Loophole allowed Staubitz to obtain real estate license despite conviction State now inquires about criminal past

September 29, 1993|By Darren M. Allen and Sandy Banisky | Darren M. Allen and Sandy Banisky,Staff Writers

Former Deputy State Health Secretary John M. Staubitz Jr. used a now-closed regulatory loophole to get a job as a real estate agent despite serving nearly seven months in state prison for skimming thousands of dollars from a state amateur athletics program.

Mr. Staubitz currently is jailed in Westminster on 17 charges that stem from break-ins at four Carroll County homes. He was arrested Friday.

Police say he may have stolen more than $50,000 worth of property from eight homes in the Baltimore suburbs earlier this month, using his position as an agent at the Greenspring office of Coldwell Banker Grempler Realty Inc. to find houses that were for sale to use as targets.

According to Department of Licensing and Regulation records, Mr. Staubitz was issued a real estate sales license on March 16, about a month after his release from a minimum-security state prison.

Mr. Staubitz, once the No. 2 man in the state health department, had taken the first steps toward a real estate career in January 1992, when he applied to take the state real estate exam, state records say. At the time, he had not yet come to trial on charges of financial impropriety in connection with the State Games program, but he already had been accused of bilking the amateur athletics program of thousands of dollars.

The real estate application asks whether the applicant has had any criminal conviction. With his trial scheduled in Baltimore Circuit Court about four months later, Mr.
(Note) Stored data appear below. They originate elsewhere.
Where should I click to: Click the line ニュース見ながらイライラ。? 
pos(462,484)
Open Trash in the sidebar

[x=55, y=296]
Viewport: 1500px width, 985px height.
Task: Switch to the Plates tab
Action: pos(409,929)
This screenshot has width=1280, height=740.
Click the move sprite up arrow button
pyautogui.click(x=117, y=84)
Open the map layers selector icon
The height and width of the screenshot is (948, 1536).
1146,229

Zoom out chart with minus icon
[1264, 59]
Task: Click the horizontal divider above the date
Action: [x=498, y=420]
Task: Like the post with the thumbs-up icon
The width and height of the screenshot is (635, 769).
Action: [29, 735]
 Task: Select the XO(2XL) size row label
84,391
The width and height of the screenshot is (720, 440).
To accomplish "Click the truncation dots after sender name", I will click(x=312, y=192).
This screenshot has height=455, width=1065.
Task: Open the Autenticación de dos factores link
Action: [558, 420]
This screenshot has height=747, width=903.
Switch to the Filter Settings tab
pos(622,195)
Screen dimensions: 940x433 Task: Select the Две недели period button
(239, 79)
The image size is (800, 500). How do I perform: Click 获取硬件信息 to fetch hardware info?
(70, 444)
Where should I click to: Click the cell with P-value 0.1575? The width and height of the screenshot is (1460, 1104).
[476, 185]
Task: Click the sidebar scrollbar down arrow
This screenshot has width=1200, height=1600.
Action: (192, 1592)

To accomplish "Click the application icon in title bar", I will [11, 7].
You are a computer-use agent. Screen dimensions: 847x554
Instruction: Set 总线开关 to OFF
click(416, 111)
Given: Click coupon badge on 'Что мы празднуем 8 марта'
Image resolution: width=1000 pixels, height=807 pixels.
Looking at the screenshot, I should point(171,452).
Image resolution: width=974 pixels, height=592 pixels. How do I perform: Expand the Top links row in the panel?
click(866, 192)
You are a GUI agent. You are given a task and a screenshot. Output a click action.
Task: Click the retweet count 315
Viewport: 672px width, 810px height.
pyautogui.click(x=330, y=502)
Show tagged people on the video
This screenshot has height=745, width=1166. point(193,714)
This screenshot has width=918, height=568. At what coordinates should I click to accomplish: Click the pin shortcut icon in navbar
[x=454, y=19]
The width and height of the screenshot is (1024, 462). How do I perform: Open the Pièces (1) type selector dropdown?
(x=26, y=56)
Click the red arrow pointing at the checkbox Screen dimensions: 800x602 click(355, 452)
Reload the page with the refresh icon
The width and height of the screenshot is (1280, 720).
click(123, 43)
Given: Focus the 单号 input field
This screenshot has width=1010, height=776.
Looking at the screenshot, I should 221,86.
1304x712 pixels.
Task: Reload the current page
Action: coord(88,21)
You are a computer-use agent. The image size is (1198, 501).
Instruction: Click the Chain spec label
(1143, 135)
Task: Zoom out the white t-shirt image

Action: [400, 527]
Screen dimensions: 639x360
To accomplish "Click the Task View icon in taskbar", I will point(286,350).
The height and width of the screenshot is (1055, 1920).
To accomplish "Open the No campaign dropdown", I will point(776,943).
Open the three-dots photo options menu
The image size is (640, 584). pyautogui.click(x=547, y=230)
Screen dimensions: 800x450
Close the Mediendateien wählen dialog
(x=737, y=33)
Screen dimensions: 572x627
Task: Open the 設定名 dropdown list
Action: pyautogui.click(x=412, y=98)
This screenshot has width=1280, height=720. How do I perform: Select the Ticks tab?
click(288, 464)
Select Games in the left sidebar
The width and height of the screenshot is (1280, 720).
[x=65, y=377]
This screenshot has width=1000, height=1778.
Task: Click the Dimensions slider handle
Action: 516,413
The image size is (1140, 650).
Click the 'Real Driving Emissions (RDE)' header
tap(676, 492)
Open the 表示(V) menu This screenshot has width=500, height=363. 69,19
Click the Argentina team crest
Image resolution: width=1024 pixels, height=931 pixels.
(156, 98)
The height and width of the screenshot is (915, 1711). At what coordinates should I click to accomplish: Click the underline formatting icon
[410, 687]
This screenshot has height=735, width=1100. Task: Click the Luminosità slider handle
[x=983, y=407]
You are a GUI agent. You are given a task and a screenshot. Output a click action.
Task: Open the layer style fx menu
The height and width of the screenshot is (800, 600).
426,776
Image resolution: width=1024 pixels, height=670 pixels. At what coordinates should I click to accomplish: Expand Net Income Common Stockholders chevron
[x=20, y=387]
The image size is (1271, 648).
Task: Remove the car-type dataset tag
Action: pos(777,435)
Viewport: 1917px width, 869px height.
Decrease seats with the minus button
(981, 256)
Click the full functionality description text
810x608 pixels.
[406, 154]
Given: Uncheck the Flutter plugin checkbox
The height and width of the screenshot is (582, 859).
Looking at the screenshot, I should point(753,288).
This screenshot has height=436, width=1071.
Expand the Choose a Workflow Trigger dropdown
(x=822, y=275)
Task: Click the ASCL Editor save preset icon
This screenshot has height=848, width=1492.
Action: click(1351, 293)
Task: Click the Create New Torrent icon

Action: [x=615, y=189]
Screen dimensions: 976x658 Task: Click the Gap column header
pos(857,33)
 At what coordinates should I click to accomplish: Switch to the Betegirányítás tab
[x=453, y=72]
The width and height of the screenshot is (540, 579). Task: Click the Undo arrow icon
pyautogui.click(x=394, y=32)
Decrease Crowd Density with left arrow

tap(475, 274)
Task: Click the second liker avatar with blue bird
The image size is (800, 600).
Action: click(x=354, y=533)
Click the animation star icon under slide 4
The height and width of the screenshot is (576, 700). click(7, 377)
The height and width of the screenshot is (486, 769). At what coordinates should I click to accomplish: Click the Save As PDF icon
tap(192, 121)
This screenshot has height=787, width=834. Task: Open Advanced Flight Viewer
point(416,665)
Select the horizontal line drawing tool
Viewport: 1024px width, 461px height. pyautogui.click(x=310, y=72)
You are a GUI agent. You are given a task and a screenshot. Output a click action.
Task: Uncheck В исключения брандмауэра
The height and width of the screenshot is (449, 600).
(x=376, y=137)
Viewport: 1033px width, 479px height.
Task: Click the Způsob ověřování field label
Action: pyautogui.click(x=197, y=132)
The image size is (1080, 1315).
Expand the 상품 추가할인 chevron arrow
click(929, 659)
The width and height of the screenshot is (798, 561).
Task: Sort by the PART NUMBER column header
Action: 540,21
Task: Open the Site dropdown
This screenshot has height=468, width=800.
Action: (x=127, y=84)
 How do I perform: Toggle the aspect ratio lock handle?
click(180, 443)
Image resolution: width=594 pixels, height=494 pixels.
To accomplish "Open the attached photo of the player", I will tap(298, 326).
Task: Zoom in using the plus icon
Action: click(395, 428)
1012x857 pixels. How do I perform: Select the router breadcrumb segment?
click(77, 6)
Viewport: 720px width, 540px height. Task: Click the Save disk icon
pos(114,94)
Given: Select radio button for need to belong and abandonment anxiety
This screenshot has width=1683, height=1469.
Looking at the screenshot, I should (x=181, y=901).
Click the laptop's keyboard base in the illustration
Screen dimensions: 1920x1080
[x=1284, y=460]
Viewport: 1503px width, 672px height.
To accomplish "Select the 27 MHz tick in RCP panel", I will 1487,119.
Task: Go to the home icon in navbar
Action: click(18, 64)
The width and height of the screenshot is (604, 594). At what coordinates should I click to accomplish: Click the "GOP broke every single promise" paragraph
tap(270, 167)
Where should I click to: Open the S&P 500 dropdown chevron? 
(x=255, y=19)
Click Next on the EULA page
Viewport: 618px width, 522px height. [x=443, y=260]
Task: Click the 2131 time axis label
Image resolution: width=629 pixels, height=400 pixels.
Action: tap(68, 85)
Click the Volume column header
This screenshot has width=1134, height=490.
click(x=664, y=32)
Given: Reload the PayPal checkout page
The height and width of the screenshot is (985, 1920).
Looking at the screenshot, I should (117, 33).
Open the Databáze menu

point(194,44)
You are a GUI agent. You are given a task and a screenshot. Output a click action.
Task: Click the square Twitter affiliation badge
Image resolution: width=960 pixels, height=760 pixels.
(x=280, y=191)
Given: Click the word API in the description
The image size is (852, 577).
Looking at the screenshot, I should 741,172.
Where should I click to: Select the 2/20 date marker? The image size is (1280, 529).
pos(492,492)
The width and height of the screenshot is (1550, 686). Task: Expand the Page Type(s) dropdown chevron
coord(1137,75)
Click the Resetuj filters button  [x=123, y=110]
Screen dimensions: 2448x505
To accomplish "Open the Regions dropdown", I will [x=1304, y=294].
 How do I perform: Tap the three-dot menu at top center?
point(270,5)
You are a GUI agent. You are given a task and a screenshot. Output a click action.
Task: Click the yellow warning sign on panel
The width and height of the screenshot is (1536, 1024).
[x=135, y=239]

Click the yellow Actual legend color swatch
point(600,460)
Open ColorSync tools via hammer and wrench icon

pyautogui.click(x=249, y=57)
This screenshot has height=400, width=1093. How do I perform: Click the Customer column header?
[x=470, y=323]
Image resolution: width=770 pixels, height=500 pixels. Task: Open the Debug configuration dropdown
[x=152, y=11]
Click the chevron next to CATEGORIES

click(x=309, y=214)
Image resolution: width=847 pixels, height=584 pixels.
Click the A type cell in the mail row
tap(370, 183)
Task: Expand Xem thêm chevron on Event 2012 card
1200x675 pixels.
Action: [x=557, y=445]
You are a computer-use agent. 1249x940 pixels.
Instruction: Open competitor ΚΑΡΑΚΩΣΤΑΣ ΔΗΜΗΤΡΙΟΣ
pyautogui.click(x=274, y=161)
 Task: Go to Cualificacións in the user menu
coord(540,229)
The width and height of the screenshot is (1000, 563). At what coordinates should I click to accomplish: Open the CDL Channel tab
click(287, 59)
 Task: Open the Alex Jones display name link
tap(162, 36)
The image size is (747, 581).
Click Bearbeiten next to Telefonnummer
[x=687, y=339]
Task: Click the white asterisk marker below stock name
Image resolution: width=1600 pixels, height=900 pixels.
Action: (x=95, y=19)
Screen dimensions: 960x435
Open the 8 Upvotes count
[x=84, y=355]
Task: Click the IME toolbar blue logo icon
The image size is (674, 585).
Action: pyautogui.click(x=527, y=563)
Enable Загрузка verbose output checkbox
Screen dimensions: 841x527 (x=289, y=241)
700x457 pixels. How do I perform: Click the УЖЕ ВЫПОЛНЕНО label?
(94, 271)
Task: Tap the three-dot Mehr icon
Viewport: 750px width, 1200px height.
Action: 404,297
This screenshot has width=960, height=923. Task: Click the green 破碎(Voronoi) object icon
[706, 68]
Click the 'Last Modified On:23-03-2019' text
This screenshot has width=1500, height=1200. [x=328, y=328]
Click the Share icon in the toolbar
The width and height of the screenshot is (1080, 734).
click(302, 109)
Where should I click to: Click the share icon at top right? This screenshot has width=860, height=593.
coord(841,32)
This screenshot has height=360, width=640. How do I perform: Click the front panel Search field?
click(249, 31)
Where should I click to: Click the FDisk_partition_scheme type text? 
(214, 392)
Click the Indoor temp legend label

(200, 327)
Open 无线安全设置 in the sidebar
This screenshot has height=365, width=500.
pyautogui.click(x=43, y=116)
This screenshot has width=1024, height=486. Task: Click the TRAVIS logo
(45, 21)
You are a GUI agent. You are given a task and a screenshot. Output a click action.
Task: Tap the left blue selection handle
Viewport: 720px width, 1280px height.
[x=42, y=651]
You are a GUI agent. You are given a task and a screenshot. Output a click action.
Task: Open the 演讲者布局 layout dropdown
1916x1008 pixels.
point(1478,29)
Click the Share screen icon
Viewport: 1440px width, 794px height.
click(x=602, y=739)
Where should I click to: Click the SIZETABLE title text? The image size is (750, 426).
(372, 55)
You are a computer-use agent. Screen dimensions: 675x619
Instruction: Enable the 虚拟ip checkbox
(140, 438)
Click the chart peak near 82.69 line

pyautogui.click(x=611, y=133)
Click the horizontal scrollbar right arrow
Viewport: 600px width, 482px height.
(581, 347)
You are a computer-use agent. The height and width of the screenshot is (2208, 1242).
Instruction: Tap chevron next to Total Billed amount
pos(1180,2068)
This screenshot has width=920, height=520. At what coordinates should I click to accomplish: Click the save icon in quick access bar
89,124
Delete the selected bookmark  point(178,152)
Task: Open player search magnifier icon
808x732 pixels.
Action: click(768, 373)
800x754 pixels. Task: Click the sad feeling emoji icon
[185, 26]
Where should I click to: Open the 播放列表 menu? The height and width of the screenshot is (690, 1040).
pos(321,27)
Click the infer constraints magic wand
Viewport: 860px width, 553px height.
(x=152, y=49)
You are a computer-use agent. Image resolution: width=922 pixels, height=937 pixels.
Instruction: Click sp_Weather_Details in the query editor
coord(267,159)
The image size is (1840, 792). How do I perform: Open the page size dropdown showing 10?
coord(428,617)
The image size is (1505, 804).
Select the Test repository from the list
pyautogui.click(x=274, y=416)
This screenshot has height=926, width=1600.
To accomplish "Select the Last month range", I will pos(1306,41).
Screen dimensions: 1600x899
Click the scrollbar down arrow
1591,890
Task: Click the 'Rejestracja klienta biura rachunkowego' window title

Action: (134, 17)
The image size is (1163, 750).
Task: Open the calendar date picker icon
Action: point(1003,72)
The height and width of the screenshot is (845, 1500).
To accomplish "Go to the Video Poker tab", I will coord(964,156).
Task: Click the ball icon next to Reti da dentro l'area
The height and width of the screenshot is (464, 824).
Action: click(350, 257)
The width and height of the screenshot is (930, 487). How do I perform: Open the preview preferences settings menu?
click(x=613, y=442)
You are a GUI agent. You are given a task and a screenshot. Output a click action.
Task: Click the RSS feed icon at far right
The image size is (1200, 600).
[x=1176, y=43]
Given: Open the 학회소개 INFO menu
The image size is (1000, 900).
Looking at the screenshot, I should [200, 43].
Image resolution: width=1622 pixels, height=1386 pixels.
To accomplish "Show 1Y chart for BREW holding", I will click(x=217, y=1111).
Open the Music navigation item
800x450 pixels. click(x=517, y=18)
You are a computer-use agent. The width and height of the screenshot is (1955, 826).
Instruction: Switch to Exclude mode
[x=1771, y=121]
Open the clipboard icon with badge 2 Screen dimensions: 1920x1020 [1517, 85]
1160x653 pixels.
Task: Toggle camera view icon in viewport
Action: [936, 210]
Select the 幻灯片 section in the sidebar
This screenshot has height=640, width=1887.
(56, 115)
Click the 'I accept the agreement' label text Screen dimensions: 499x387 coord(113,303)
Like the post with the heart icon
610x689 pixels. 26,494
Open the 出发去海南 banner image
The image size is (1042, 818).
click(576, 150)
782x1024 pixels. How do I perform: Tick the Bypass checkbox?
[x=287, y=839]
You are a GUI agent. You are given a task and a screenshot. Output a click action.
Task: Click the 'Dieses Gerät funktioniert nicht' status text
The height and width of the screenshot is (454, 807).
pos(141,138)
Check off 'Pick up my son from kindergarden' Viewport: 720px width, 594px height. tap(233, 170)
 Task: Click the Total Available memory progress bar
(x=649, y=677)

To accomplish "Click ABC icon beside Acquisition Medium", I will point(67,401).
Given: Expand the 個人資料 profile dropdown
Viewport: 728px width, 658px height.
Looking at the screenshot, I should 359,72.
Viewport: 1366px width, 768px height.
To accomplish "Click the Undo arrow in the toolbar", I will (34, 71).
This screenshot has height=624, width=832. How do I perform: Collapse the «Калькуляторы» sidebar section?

Staubitz honestly answered "no" on the application.

He passed the test but did not apply for a real estate agent's license then.

In May 1992, he entered an Alford plea, conceding the state had enough evidence to convict him but maintaining his innocence. He was convicted on a misdemeanor count of conspiracy to commit misconduct in office.

He fled before his scheduled sentencing in July 1992 and spent nearly a month on the run before he was arrested in Las Vegas. Last October, he was sentenced to 10 months in prison.

Despite earlier reports from the Division of Correction that he was released in June, Mr. Staubitz was freed from the Central Laundry facility in Sykesville on Feb. 4, officials said yesterday.

In March, Mr. Staubitz applied for his real estate sales license. The license application, unlike the application for the exam, did not ask whether the applicant had any criminal convictions.

Mr. Staubitz's application didn't provoke any questions and was routinely processed, according to state licensing records. Those procedures were changed this year. Since July 1, the license application, as well as the exam application, asks applicants to note any criminal convictions.

Acknowledging a conviction does not necessarily bar an applicant from selling real estate, licensing officials say.

The Real Estate Commission of Maryland would decide whether the conviction is serious and germane.

Ted Hill, the sales manager at Grempler's Greenspring office, terminated Mr. Staubitz's employment contract Monday.

He also notified the Real Estate Commission of Mr. Staubitz's arrest.

Mr. Staubitz's conviction on mishandling state money most likely would have been considered serious and germane, officials said yesterday, as would any convictions stemming from the 17 charges he faces in Carroll County.

Mr. Staubitz, 45, of Catonsville and another man, Robert Ernest Emmons Jr., 29, of Brooklyn Park, were being held in the Carroll County Detention Center last night in lieu of $100,000 bail pending bail review hearings.